TASK OBJECTIVE: In the copy, include exactly the lines from the one with "How do I perform: Toggle" through the end of the data and no others, both ends kept, with every picture left out.

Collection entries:
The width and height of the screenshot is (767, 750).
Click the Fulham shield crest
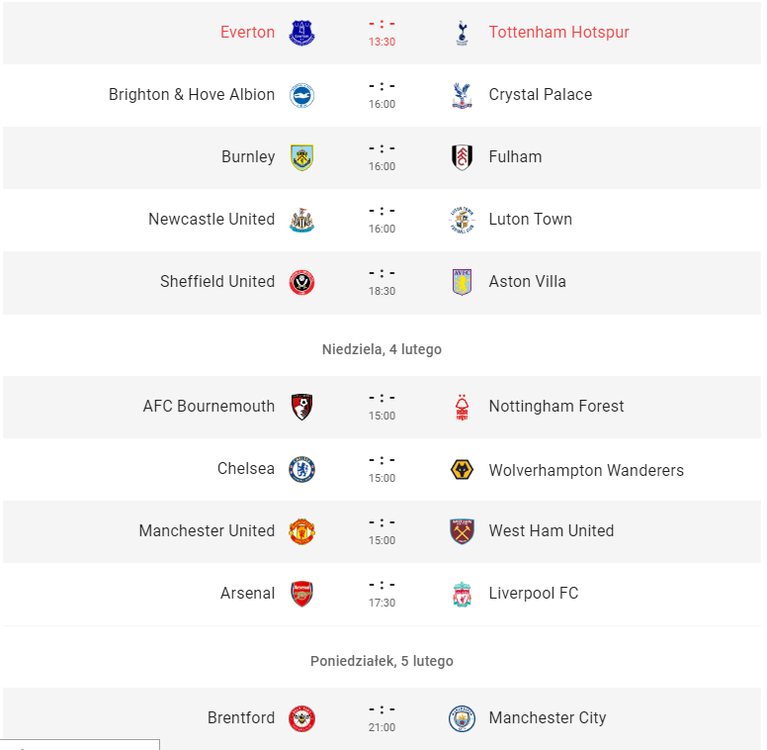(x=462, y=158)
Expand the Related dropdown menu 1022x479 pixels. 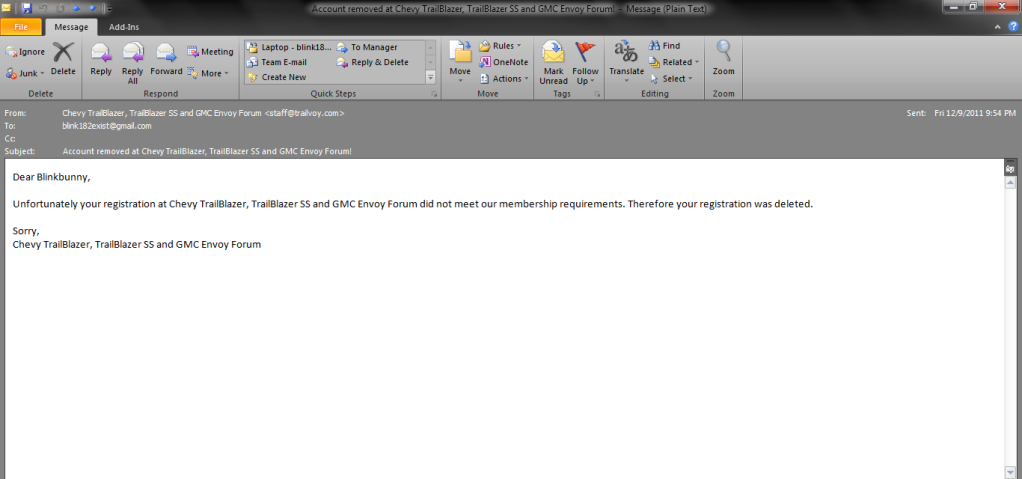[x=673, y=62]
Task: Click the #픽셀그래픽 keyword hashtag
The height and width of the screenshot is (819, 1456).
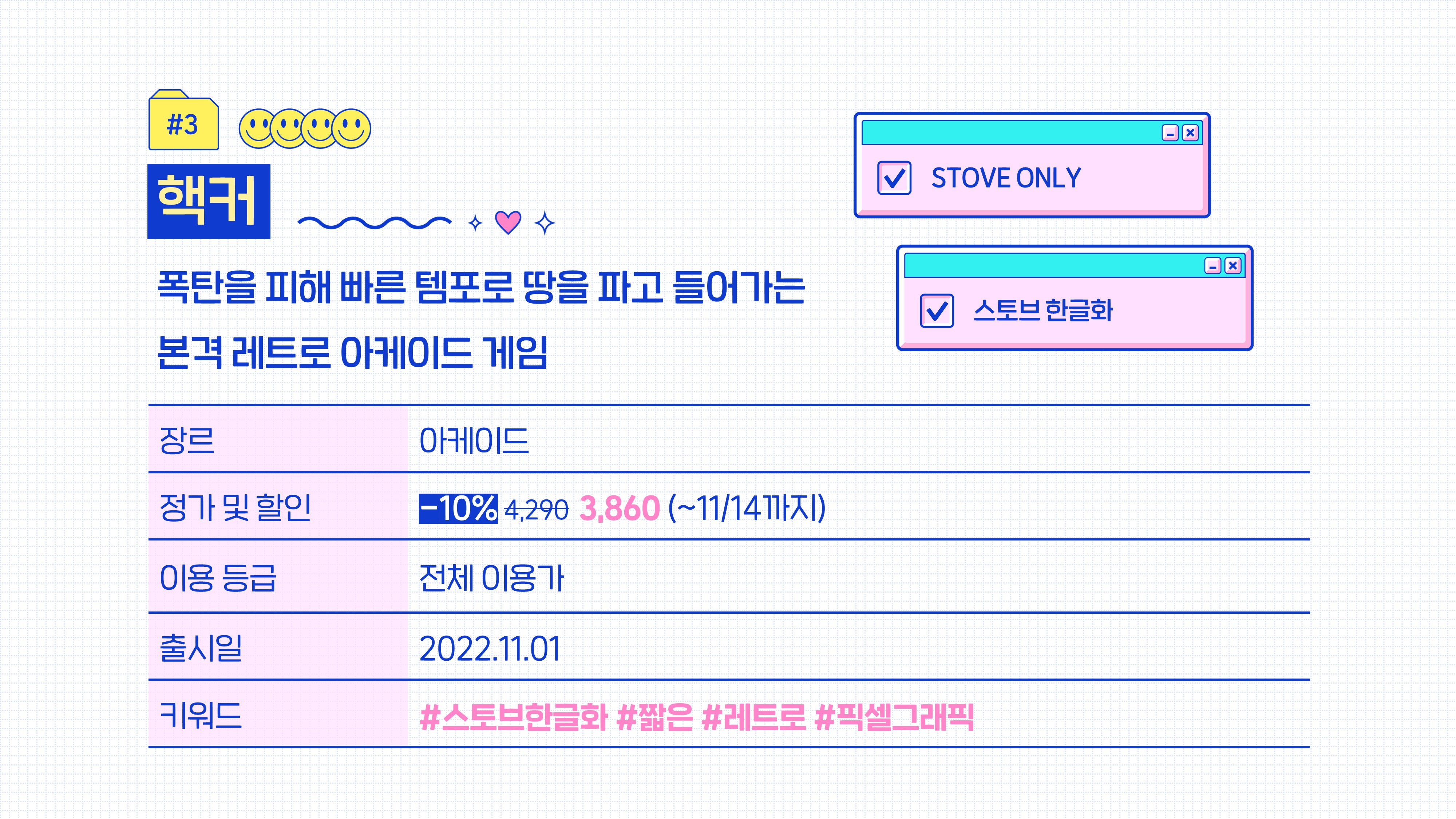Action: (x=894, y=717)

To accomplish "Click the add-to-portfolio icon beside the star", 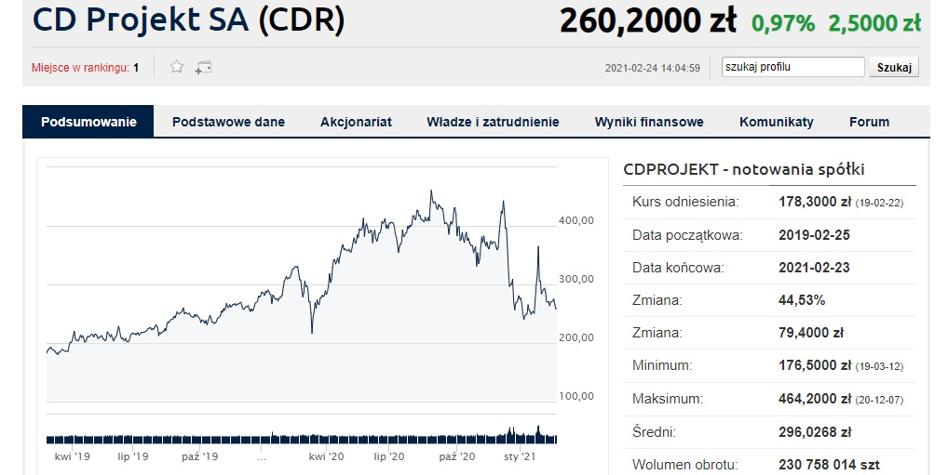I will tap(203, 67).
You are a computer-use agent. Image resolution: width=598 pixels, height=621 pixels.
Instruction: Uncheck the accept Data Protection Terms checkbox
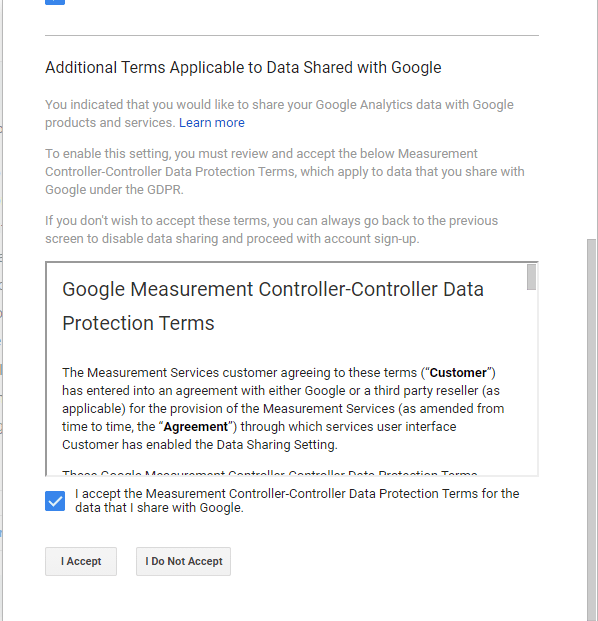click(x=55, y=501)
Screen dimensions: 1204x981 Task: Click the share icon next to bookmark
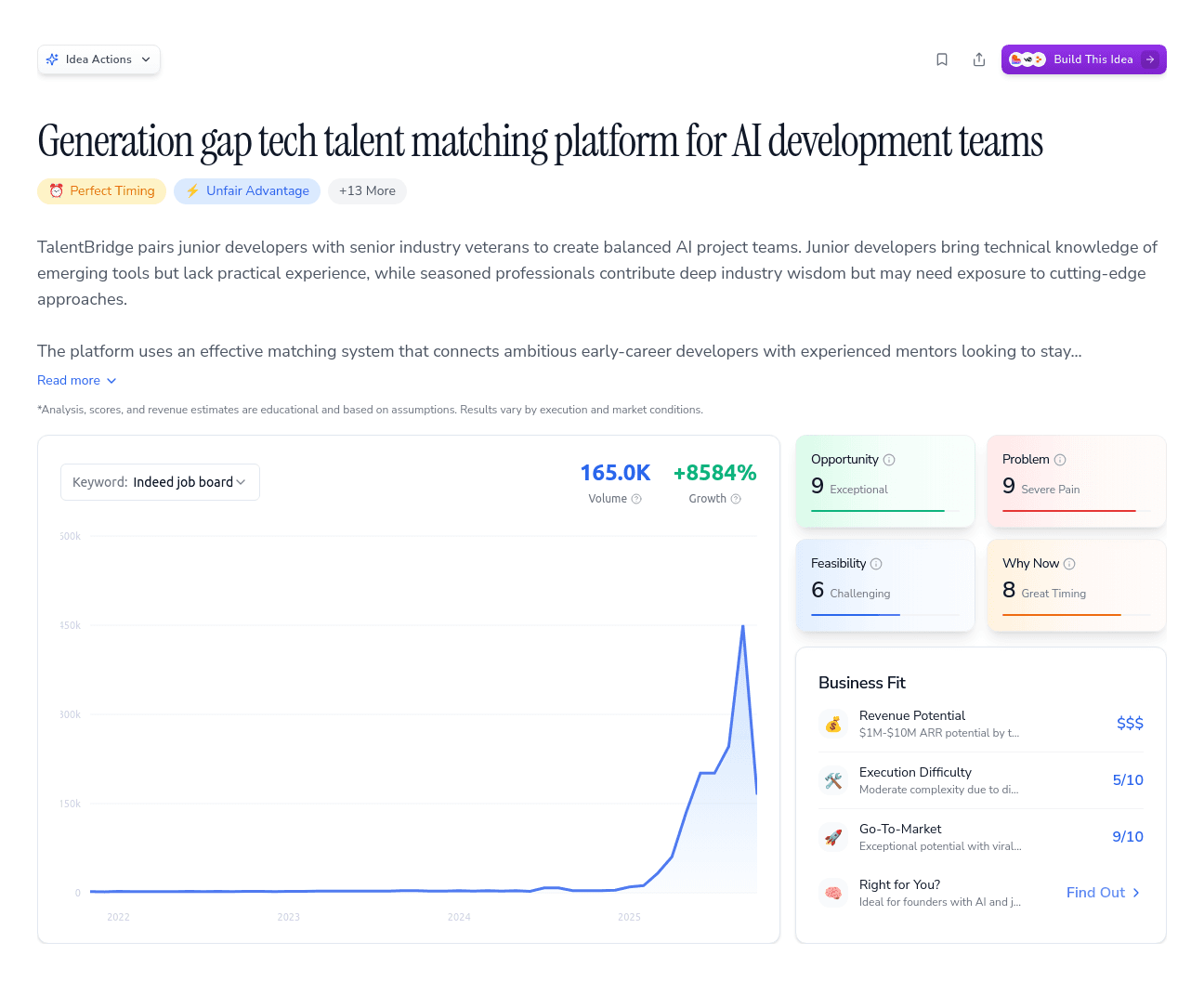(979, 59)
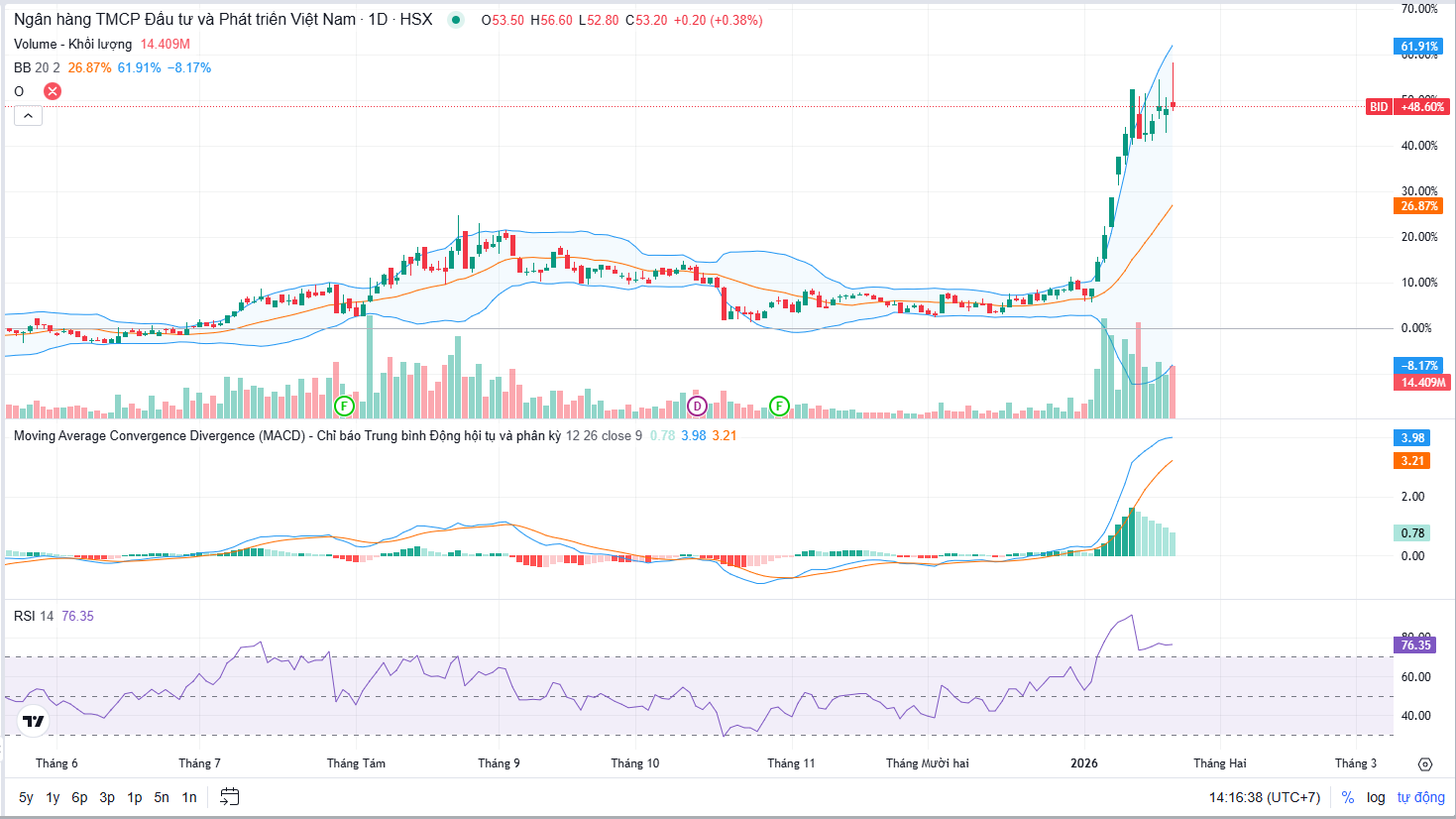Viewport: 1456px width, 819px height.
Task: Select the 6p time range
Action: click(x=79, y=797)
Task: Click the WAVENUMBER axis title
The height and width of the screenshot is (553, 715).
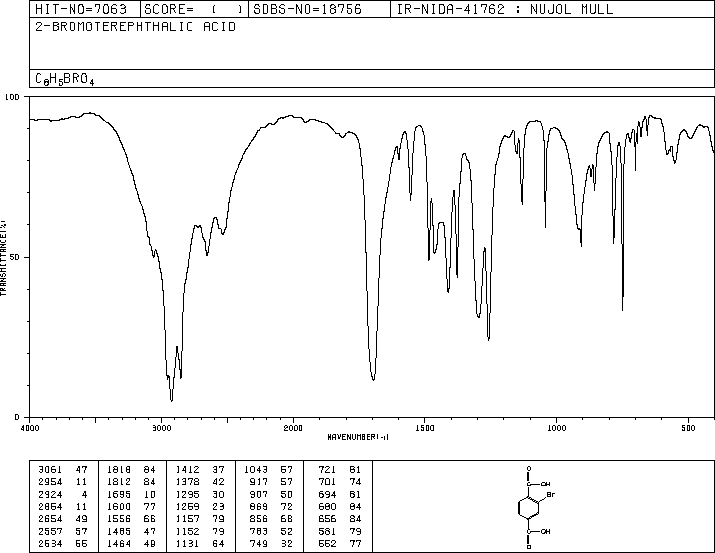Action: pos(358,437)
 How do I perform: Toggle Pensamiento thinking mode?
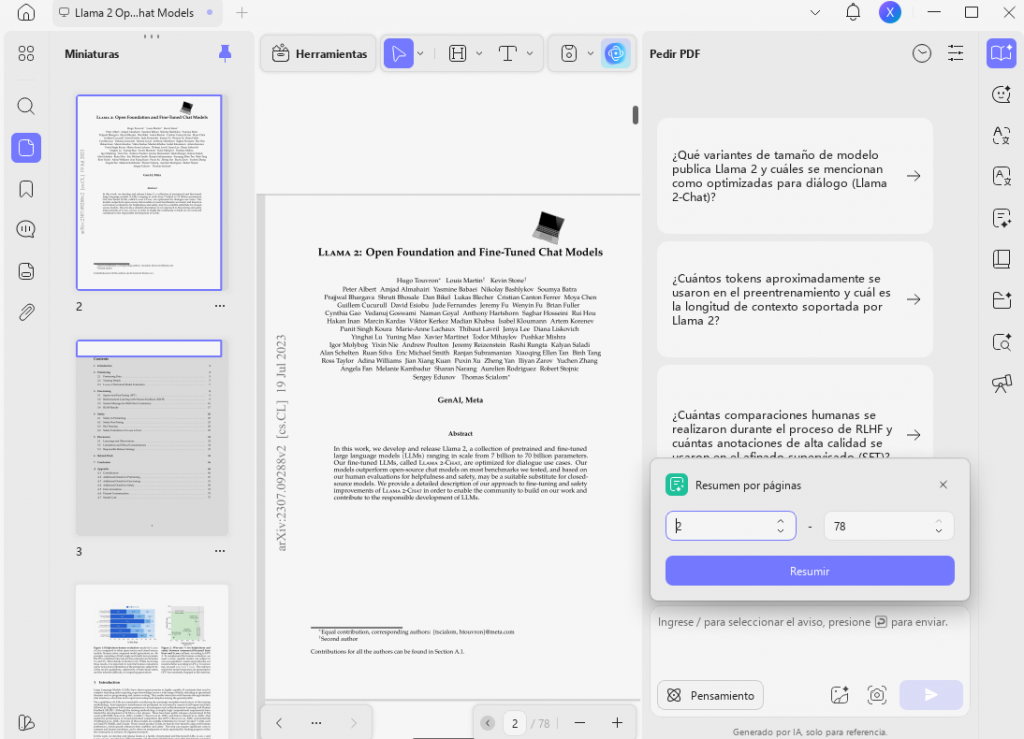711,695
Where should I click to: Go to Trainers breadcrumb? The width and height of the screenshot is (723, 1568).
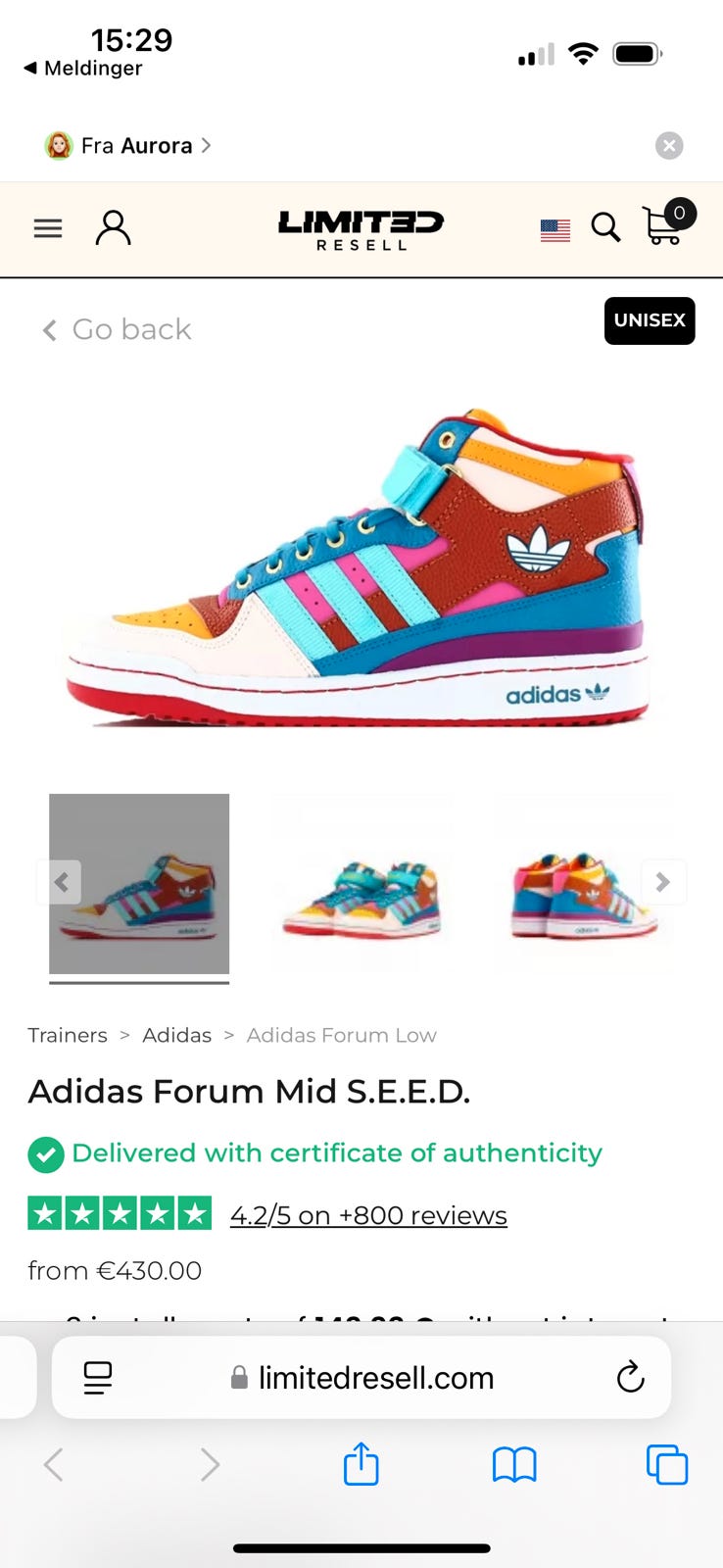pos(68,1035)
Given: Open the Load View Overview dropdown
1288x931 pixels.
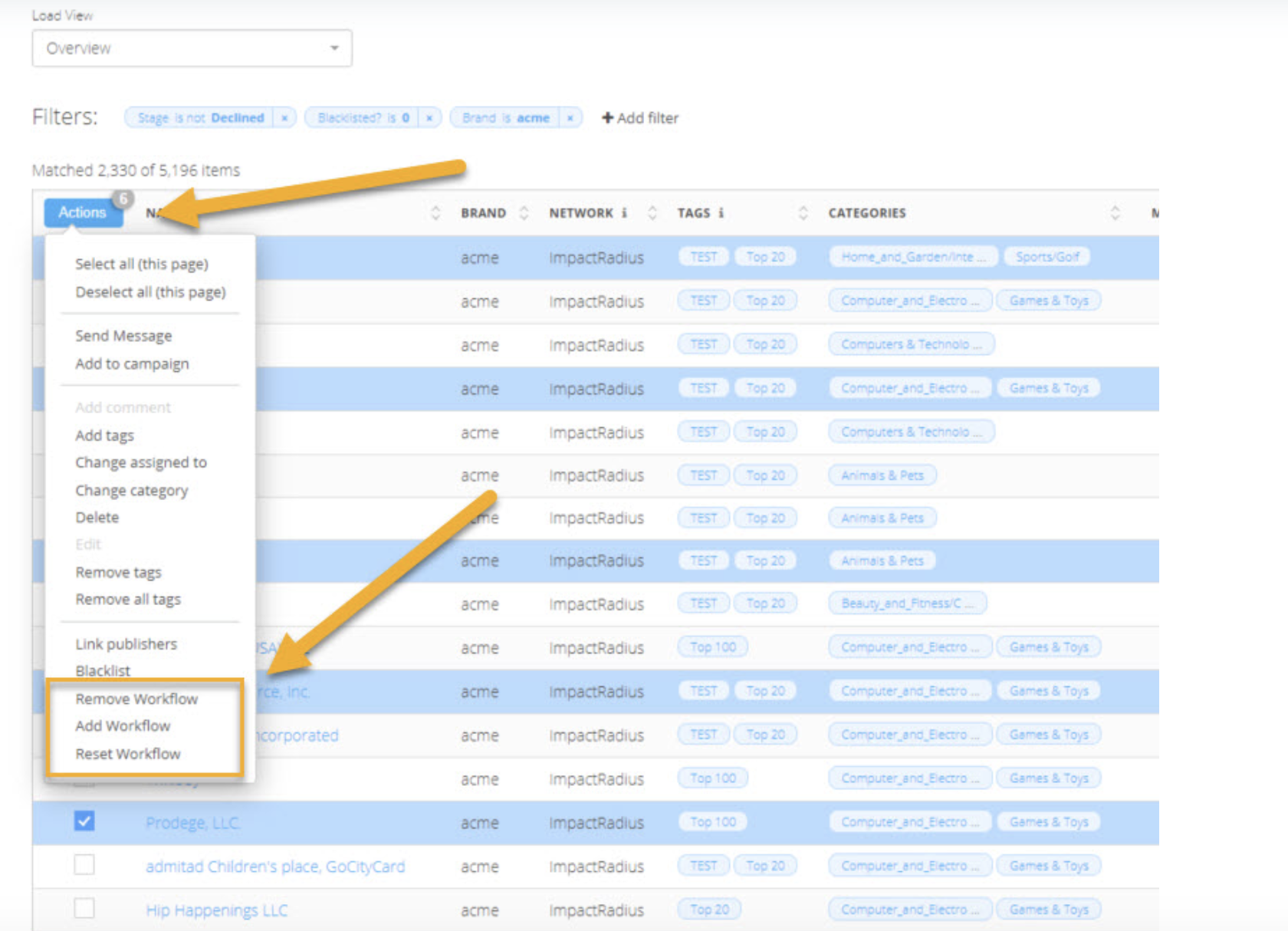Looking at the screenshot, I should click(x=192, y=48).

SOLUTION FOR THIS PROBLEM:
 How do I perform: Toggle Pensamiento thinking mode?
711,695
Where should I click to: Go to Trainers breadcrumb? The width and height of the screenshot is (723, 1568).
pos(68,1035)
Given: Open the Load View Overview dropdown
1288x931 pixels.
Looking at the screenshot, I should click(x=192, y=48).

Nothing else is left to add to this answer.